Le rôle de la communauté internationale
1. Les gouvernements des Etats membres devraient intensifier la coopération internationale dans le domaine des pêches, et devraient, en particulier :
a agir conformément à l'esprit de la
Recommandation 861 (1979) de l'Assemblée, relative au rôle du Conseil de l'Europe dans l'approfondissement de la coopération entre les pays du Nord et du Sud de l'Europe en coordonnant, notamment, les politiques nationales en matière de pêche et en mettant sur pied des programmes de coopération techniques comprenant l'envoi d'experts et l'organisation de stages destinés à la formation des cadres ;
b s'employer à la conclusion d'un accord global anti-pollution pour la Méditerranée, ainsi que le suggère le Programme des Nations Unies pour l'environnement (PNUE) ;
c améliorer l'échange de données statistiques dans des organismes tels que l'OCDE, les Communautés européennes, les Commissions pour l'Atlantique (Nord-Est et Nord-Ouest), en particulier en ce qui concerne les captures ;
d mettre davantage à profit l'expérience des questions relatives aux pêches acquises au sein de l'OCDE, en décidant de ne pas se limiter à des consultations purement techniques, et prendre des mesures en vue de l'adoption d'une approche commune à l'ensemble de la zone de l'OCDE ;
e étendre et libéraliser davantage le commerce international des produits de la pêche, en tenant compte du fait que l'expansion du marché sert les intérêts des marins-pêcheurs eux-mêmes ;
f encourager les travaux menés actuellement par diverses organisations non gouvernementales dans des domaines se rapportant au milieu marin.

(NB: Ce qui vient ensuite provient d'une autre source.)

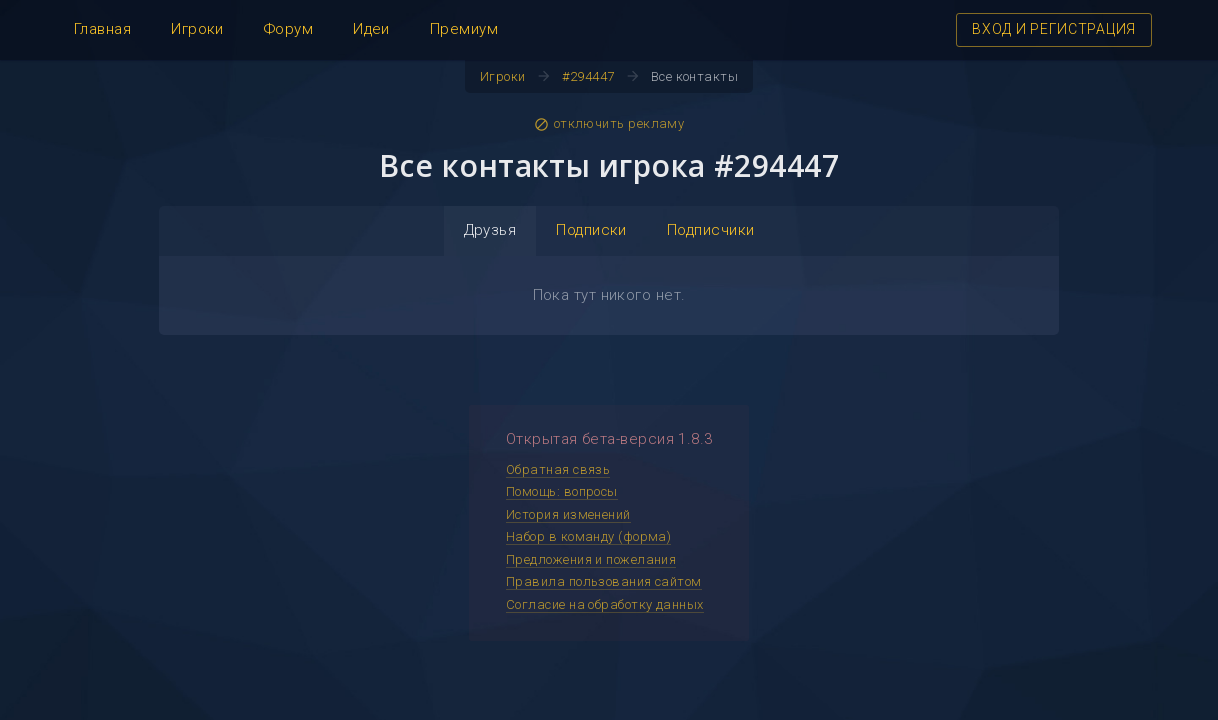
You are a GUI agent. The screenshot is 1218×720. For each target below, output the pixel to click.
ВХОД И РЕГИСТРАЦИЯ (1054, 29)
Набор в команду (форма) (588, 536)
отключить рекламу (609, 124)
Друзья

2. Il est particulièrement important pour les gouvernements des Etats membres ainsi que pour les institutions des Communautés européennes :
a d'intensifier leurs efforts en vue de se mettre d'accord sur une politique structurelle commune dans la Communauté en matière de pêche, en tenant ainsi l'engagement pris par le Conseil des ministres de mettre en oeuvre une telle politique avant janvier 1981 ;
b d'accorder une plus grande assistance à l'industrie de la pêche en vue de son adaptation structurelle, et aux régions côtières qui connaissent des difficultés particulières, notamment par l'intermédiaire du Fonds européen de développement régional et du Fonds européen d'orientation et de garantie agricoles (FEOGA) ;
c de tenir spécialement compte des problèmes et des intérêts des Etats membres du Conseil de l'Europe qui ne font pas partie des Communautés européennes et de négocier avec eux des accords de pêche appropriés.